Mais le président semble être intrigué par le comportement d'un petit nombre de béliers et de brebis lequel ne cesse de se détacher de l'ensemble. Pour Thomas, ce groupe représente une race « distincte » celle qui vient des montagnes orientales de l'Algérie et du sud de la Tunisie ...

Le bélier de Ouled Sidi Abid Barbary sheep si on veut la localisation quoi ... ! Une région où nomadisait une confédération algéro-tunisienne du même nom, jadis partagée dans les querelles entre le bey de Constantine et celui de Tunis. Le président qui fut le grand défenseur de l'excellence du mouton barbaresque ( Barbary Sheep ) y décèle dans le comportement de ces animaux étrangers une certain « entêtement » particulier .

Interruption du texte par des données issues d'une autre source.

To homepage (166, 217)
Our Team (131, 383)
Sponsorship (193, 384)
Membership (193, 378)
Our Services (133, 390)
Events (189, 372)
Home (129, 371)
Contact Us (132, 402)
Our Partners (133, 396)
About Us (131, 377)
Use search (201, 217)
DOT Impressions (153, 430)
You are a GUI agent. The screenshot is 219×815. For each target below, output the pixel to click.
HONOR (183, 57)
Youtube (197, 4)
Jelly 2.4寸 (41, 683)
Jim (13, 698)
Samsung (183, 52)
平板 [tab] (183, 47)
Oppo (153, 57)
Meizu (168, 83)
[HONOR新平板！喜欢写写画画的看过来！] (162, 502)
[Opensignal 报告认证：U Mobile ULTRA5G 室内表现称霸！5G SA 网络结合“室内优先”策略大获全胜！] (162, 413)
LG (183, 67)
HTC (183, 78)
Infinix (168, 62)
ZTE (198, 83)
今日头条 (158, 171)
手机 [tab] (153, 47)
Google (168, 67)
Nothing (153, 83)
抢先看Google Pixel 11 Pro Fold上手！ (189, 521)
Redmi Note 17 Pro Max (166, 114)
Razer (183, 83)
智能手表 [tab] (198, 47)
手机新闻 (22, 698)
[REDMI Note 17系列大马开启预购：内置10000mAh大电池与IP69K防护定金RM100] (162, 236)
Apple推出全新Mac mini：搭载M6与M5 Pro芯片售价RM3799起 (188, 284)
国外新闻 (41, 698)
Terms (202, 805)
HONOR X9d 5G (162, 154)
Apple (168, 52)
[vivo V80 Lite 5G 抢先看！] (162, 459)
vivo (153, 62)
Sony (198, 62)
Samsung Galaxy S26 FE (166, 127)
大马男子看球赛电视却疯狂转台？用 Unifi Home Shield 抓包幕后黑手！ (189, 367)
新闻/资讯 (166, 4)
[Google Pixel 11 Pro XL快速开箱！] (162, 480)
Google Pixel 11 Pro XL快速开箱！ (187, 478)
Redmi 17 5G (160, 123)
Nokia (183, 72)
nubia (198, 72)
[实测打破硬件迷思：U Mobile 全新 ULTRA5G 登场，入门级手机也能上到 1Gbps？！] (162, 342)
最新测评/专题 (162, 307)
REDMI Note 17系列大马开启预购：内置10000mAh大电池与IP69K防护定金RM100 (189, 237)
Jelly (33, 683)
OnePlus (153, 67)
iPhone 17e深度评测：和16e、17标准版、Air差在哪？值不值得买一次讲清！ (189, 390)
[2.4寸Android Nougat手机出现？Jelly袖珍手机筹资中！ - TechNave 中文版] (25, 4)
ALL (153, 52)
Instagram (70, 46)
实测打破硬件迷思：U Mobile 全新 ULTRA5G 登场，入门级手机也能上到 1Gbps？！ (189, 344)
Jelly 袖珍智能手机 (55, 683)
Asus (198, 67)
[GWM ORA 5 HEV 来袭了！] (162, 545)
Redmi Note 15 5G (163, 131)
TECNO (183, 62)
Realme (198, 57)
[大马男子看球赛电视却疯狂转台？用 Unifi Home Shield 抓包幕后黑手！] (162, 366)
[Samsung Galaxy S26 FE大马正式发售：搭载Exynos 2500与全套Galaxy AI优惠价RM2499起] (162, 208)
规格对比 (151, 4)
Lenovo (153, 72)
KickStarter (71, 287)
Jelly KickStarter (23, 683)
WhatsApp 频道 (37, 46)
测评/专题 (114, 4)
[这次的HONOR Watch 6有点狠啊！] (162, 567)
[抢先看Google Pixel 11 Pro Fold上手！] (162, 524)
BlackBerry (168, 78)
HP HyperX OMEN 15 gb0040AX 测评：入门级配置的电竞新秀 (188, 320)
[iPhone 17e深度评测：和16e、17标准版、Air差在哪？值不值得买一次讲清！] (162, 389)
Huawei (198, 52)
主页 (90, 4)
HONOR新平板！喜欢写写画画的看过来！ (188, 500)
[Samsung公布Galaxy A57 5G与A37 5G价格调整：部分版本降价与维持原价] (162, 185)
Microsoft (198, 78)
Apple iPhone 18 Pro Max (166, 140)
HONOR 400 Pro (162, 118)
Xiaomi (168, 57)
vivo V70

Le locataire de la Maison Blanche qui les avait reçu en 1799, probablement de la Goulette Tunis, tira alors ses barbichettes et lâcha un commentaire déplaisant ...« même leurs béliers ... ! », s'exclama-t-il. Cela se passe exactement en 1806.

Thomas Jefferson ayant déjà perdu dans la culture du tabac se reconvertissait dans l'élevage et devint le grand propriétaire de Monticello en Virginie centrale. Une partie de son cheptel se trouve encore dans la colonie de Georgetown une agglomération du nouveau district of Columbia là où on a fait construire en 1800 l'actuelle maison Blanche.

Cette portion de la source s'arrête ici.